## Begin DOCUMENT SECTION
One Thursday evening, in a small, dated kitchen, in a cold, neglected hall in the distant land of St Bees, as Ben 10 waged a ferocious battle against Vilgax (me entertaining Joel), I heard a gentle murmur emanating from the dance room which progressively grew louder. It grabbed my attention. While Ben 10 was being beaten within an inch of his life, I was distracted by the increasing volume of chatter, and, more importantly, the repeated mention of two words. The Show. The Show. What was this ‘Show’? Should I be interested and, more importantly, should I be worried? I had vague memories of my mother going to a ‘Show’ to see her cousin’s granddaughter perform. If this was indeed the same show, I immediately felt relieved and accepted gratefully that this didn’t concern me since the dancer my mam ventured to see was a) then a teenager, b) had been a dancer for over ten years and c) was clearly able to dance. On the other hand, Abigail was a) still very young and too small to be seen without the aid of a telescope from a reasonable distance, b) only able to recall after each dance lesson that she had sung about Humpty Dumpty sticking banana skins down people’s pyjamas and c) blatantly unable to dance. Just as the sigh of relief escaped my body and my shoulders began their descent into a relaxed position, a parent nearby looked at me and smiled almost sadistically: ‘The Show is for everyone!” Well I disagreed! The Show wasn’t for everyone. It wasn’t for me. I couldn’t do hair, I couldn’t do make-up and I couldn’t sew. So, in the words of a Dragon in the Den, I was out. Maybe next year, when Abigail had stopped singing about dirty fruit skins and could dance a perfect solo from the Nutcracker, maybe then I would consider The Show.
Needless to say, Abigail was in The Show. Being able to dance was apparently not a prerequisite! Thus, ahead of me were a whole new list of challenges to overcome. The first was the trying on of the costume. Apparently I was trusted enough to judge from a sample which size my daughter should wear. Size 2 was extremely big. Size 1 was very big. Size 0 was still too big. Where was I supposed to go next? Did they do negative numbers? They didn’t, so I guessed it would have to be the purchase of a stretching machine and excessive force feeding to solve this particular conundrum.
The costume was acquired. The force feeding had worked and her pot belly was proudly on display for all to see. Within seconds, the next trial presented itself. A loose bow. Which needed to be attached. By me. It did become attached but rather unsuccessfully. There was obviously a hidden weight in this devil piece of fabric, as it looked like an unbalanced pair of weighing scales hanging from her dress. Next, socks needed to be purchased. Who knew there were so many variations of white socks? Plain white. Plain white and ribbed. Plain white with a frill. Plain white with a holey frill. I resigned myself to the fact that I would inevitably buy the wrong ones, so I certainly wouldn’t be buying a spare pair of the wrong ones!
## End DOCUMENT SECTION
REQUIREMENT A: From the listing, copy out the lines starting at the line that contains "How do I perform: Click" and running through the end of the listing, both included. Leave the pictures out of your copy.
## Begin SOURCE MATERIAL
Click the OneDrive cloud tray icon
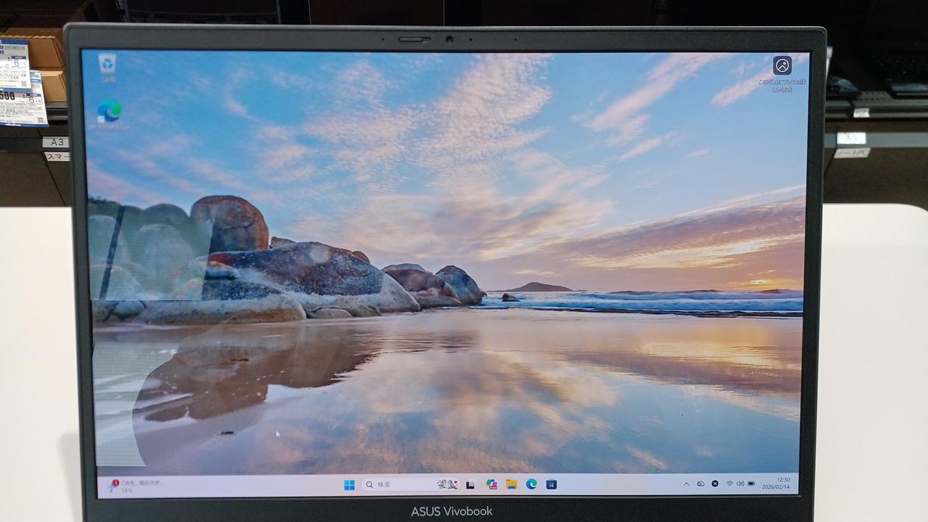This screenshot has width=928, height=522. pyautogui.click(x=700, y=484)
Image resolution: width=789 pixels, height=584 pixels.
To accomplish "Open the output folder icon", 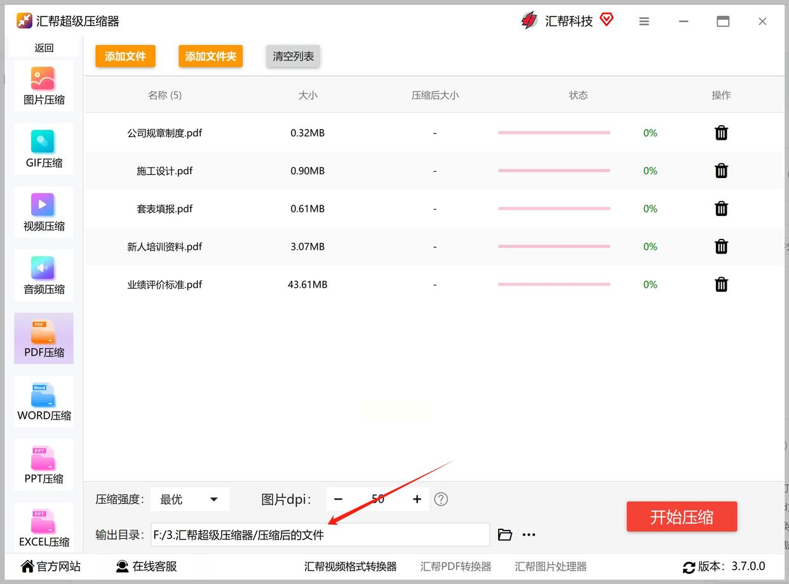I will [505, 535].
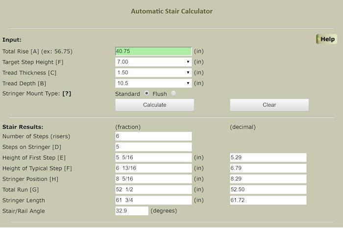
Task: Click the Help button
Action: coord(327,39)
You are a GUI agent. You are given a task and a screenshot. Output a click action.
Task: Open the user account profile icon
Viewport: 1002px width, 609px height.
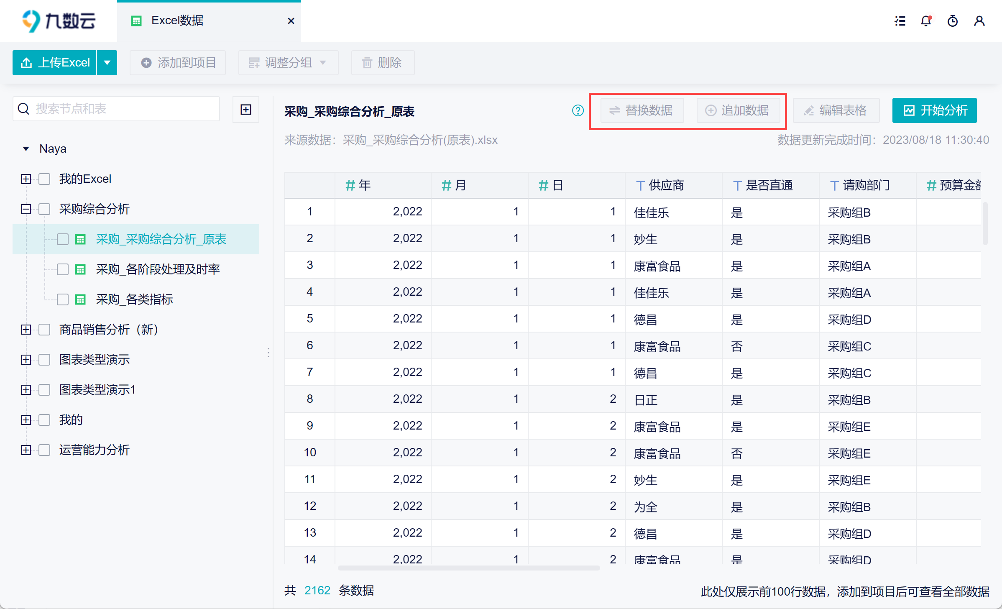(x=979, y=21)
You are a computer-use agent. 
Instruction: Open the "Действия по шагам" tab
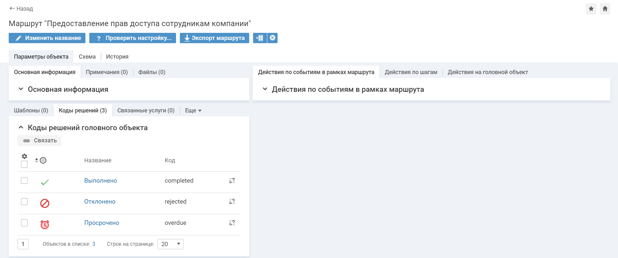[411, 72]
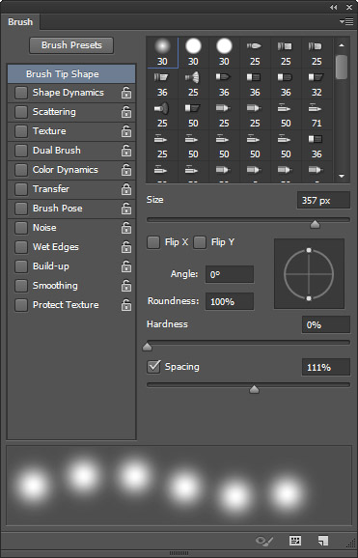This screenshot has width=358, height=558.
Task: Select the Brush tab
Action: (20, 22)
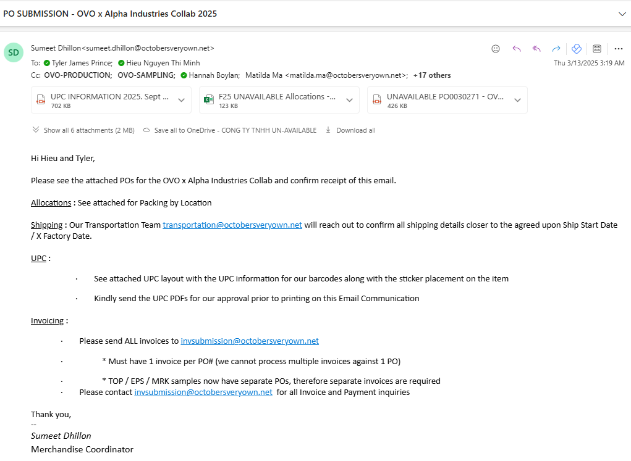Click the emoji reaction smiley icon
Screen dimensions: 631x461
[x=496, y=49]
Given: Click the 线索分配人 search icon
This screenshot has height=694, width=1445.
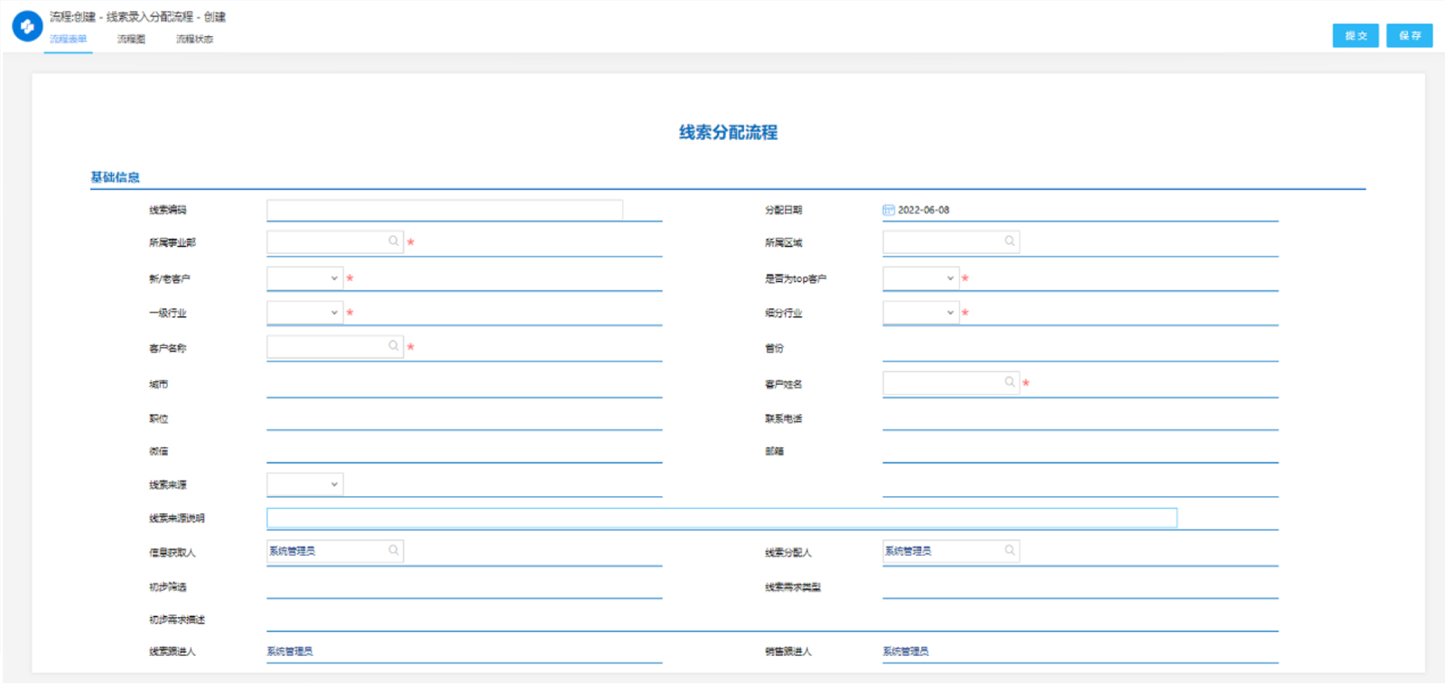Looking at the screenshot, I should 1010,550.
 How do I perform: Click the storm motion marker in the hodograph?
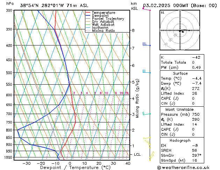pos(182,31)
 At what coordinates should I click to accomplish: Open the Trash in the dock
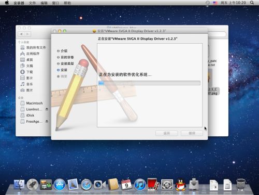[x=241, y=185]
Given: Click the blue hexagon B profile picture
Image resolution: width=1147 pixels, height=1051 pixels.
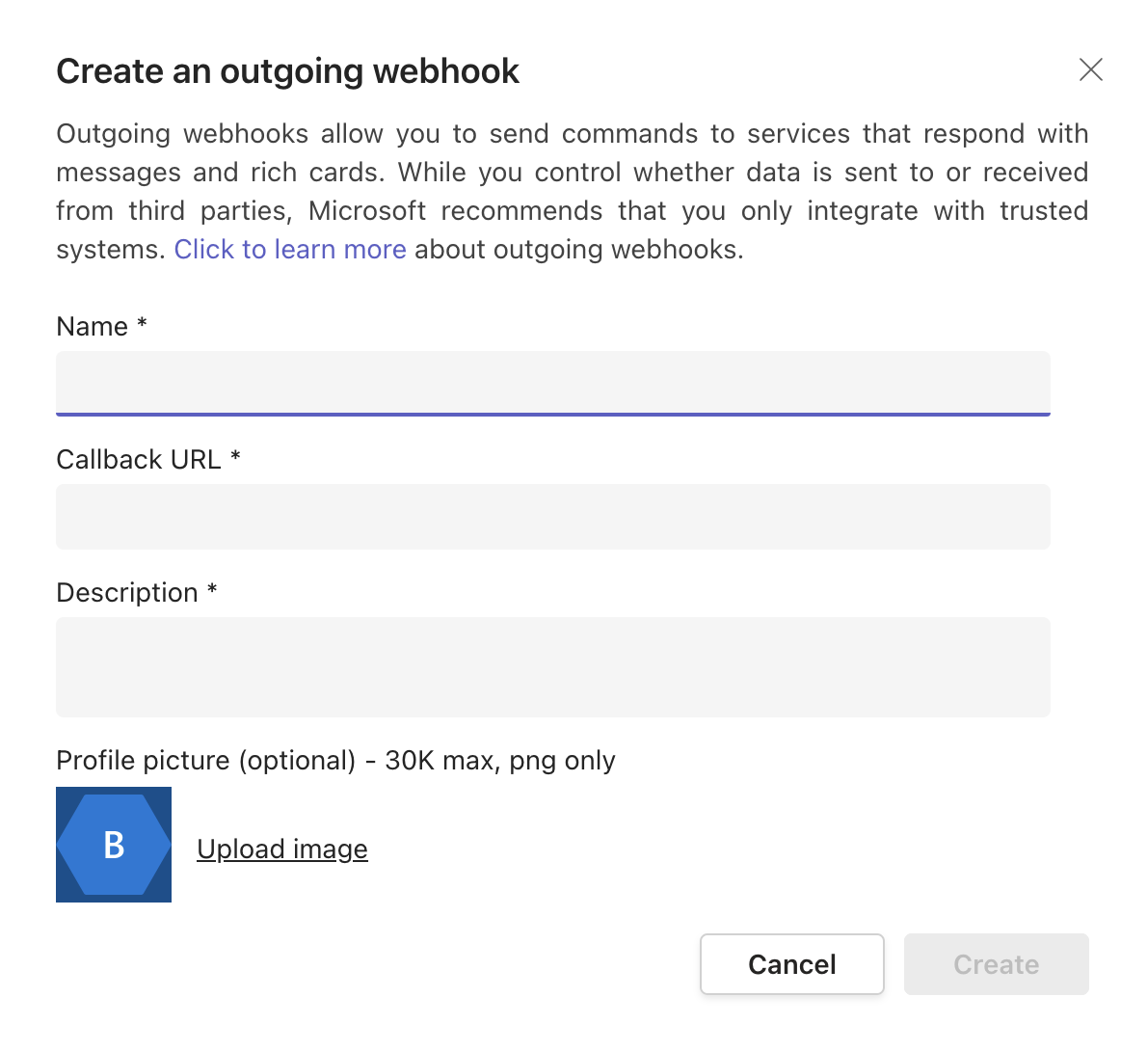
## End SOURCE MATERIAL
REQUIREMENT B: In the account of the dance show, what could Abigail recall singing about after each dance lesson?

EXERCISE SOLUTION A:
 How do I perform: Click the storm motion marker in the hodograph?
pos(182,31)
 At what coordinates should I click to accomplish: Open the Trash in the dock
[x=241, y=185]
Given: Click the blue hexagon B profile picture
Image resolution: width=1147 pixels, height=1051 pixels.

EXERCISE SOLUTION B: She could recall singing about Humpty Dumpty sticking banana skins down people's pyjamas.